Ça a débuté comme ça. Il y a quelques centaines de milliers d’années, nos lointains ancêtres du Paléolithique inférieur (-500 000 à -120 000) se nourrissaient des grains de la lambrusque, la vigne sauvage ou vitis vinifera. Cent mille ans s’écoulent, et, entre -12 000 et -2000, nos ancêtres du néolithique cueilleurs de la vigne se métamorphosent en cultivateurs.
Nous trouvons les premières traces d’une culture de la vigne sauvage aux abords du lac Léman en Suisse vieille d’à peu près 14 000 ans. Par la suite, d’autres traces se trouveront éparpillées d’Europe jusqu’au Caucase. En France, les traces de cette protoculture se trouvent dans les palafittes du lac du Bourget. Il s’agissait alors d’une culture sporadique, aléatoire et involontaire.
De pépin en pépin, la vigne sauvage devint la vigne cultivée.
La lambrusque, largement binaire, présente parfois des individus au caractère hermaphrodite.
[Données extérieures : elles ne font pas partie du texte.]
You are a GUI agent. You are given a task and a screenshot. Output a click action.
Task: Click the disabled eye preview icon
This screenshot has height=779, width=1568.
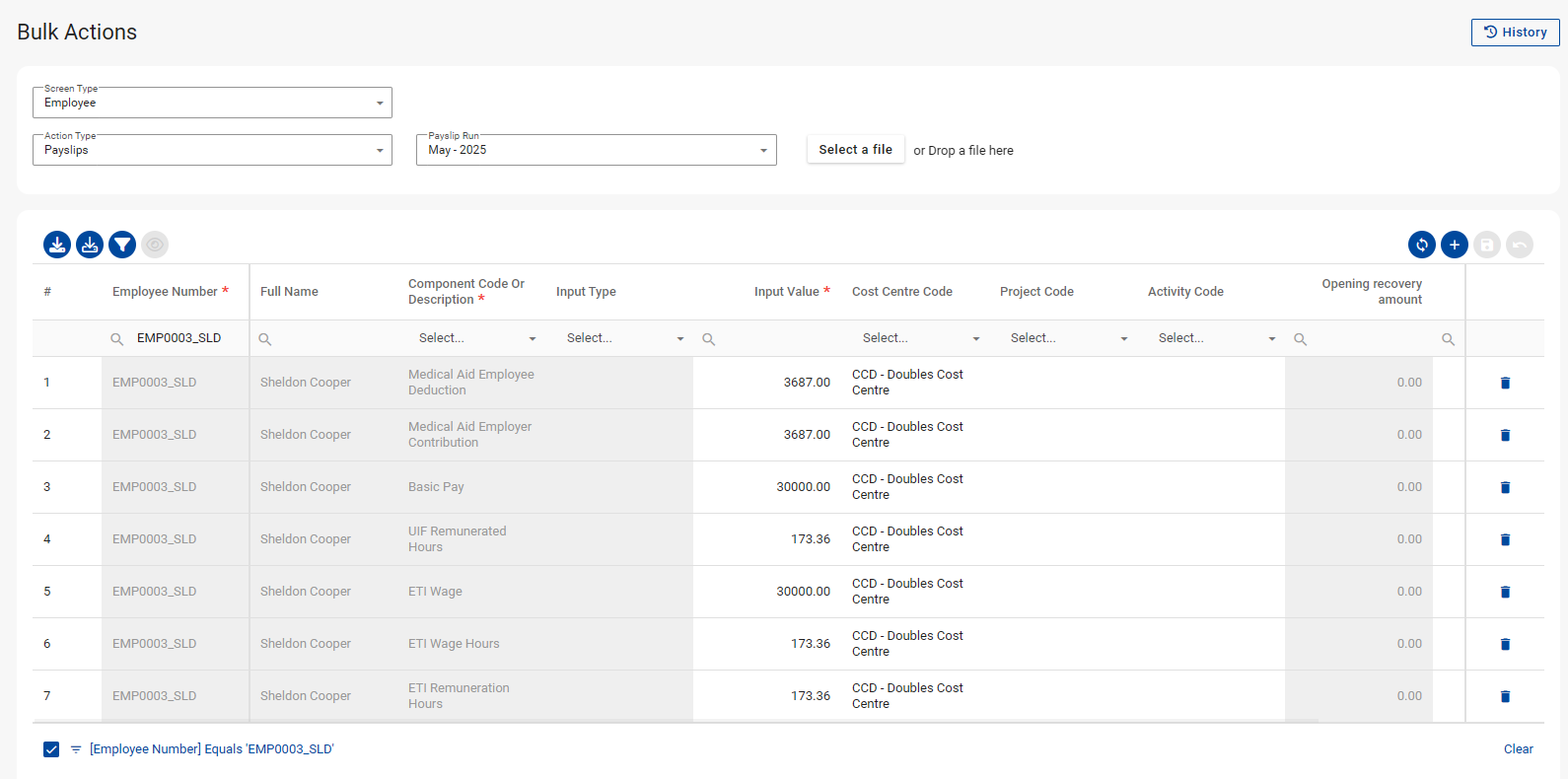[x=155, y=245]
Ce caractère facilite grandement la reproduction. Beaucoup plus propice à être cultivé, nos ancêtres firent la sélection et avec elle naquit la viticulture. Ce sont nos amis les Soviets qui découvrirent que cette sélection s’opéra en Géorgie, vers la fin de l’âge de pierre, environ 5 000 ans avant notre ère. Aujourd’hui, tous les cépages sont les fruits de cette vigne mère.
Bien, alors nous avons vu que la viticulture ne s’est pas faite en un jour, mais, et le vin dans tout ça ?
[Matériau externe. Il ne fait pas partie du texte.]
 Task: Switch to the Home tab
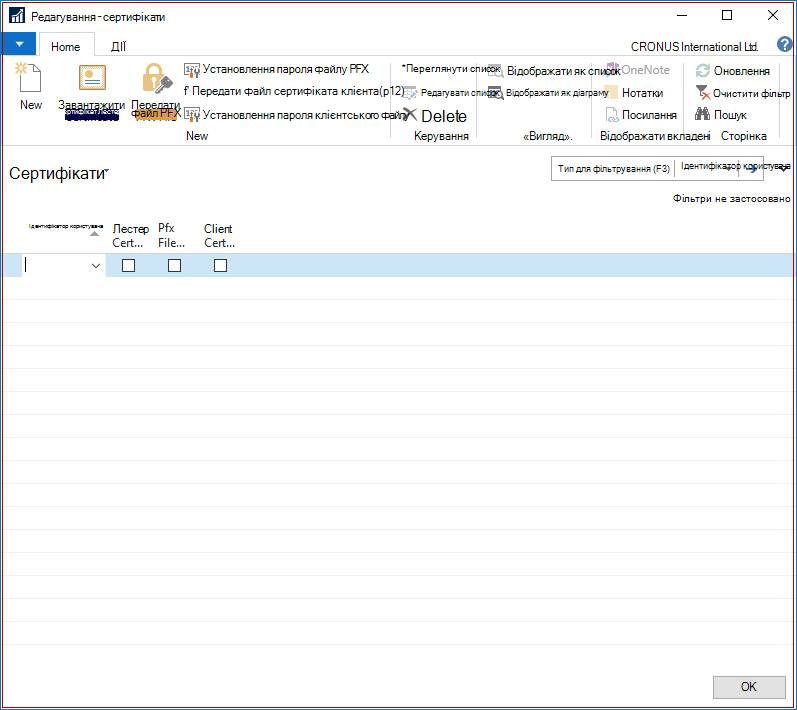[66, 46]
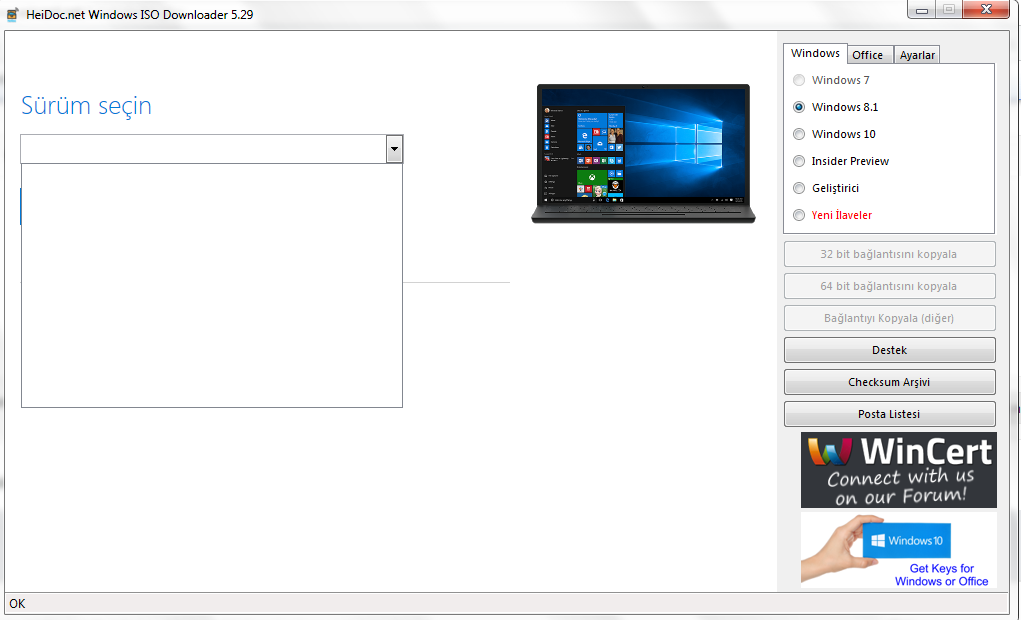
Task: Click inside the open dropdown list area
Action: point(211,285)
Nous serions instinctivement tentés de répondre que le viticulteur est antérieur au vigneron ; ça n’est pas si simple.
Hugh Johnson écrivain britannique, spécialiste du vin et auteur de multiples best-sellers, — définitivement une sommité — résume cette idée dans son livre Une histoire mondiale du vin :
« Le vin n’a pas à être inventé, il était là où l’on cueillait le raisin et où on le déposait même pour un temps très court dans un récipient capable de retenir son jus. Il y a eu du raisin, et des hommes pour le cueillir depuis plus de deux millions d’années. Il serait étrange que l’homme préhistorique nomade n’ait jamais eu à observer le phénomène de la vinification… Sans en avoir la preuve définitive, on peut supposer que l’homme de Cro-Magnon, par exemple, qui vivait dans une forêt où la vigne poussait à l’état sauvage, et qui a pu peindre les chefs-d’œuvre de la grotte de Lascaux, connaissait le vin ».
Ces deux professions se sont confondues naturellement au cours de l’histoire de la vigne.
Quelles différences ?
Le viticulteur c’est très simple, il est le jardinier de la vigne. Il s’occupe de la plantation, de la croissance et du bien-être des vignes. Il se met au service de la vigne afin qu’elle puisse produire les meilleurs raisins. Il s’occupe aussi des vendanges. Une fois vendangé, le viticulteur décide de ce qu’il convient de faire de ses raisins, il peut alors les confier à un domaine voisin, une cave coopérative ou à un négociant.
Le vigneron, lui, touche-à-tout. Il est présent à chaque étape de la fabrication du vin. Cela commence par l’entretien des vignes et se termine à la mise en bouteille du vin. Comme le viticulteur, il devra récolter le raisin pendant les périodes de vendanges, effectuer le relevage et le palissage, trier les bourgeons, retirer les pousses à la base des pieds de vigne, labourer, réaliser l’épamprage et le rognage des vignes, et cetera, et cetera.
S’en suit l’élaboration du vin. C’est là le travail spécifique du vigneron. La vraie différence est que le vigneron produit son vin. Et, après la mise en bouteille, il reste une étape ô combien importante : la commercialisation de ses cuvées.
Pour résumer, le travail du viticulteur est de suer pour la vigne, le travail du vigneron est de suer pour le vin. La vigne étant au cœur de tout, un bon vigneron ne peut être qu’un bon viticulteur. Chez les Canons, nous sommes vignerons.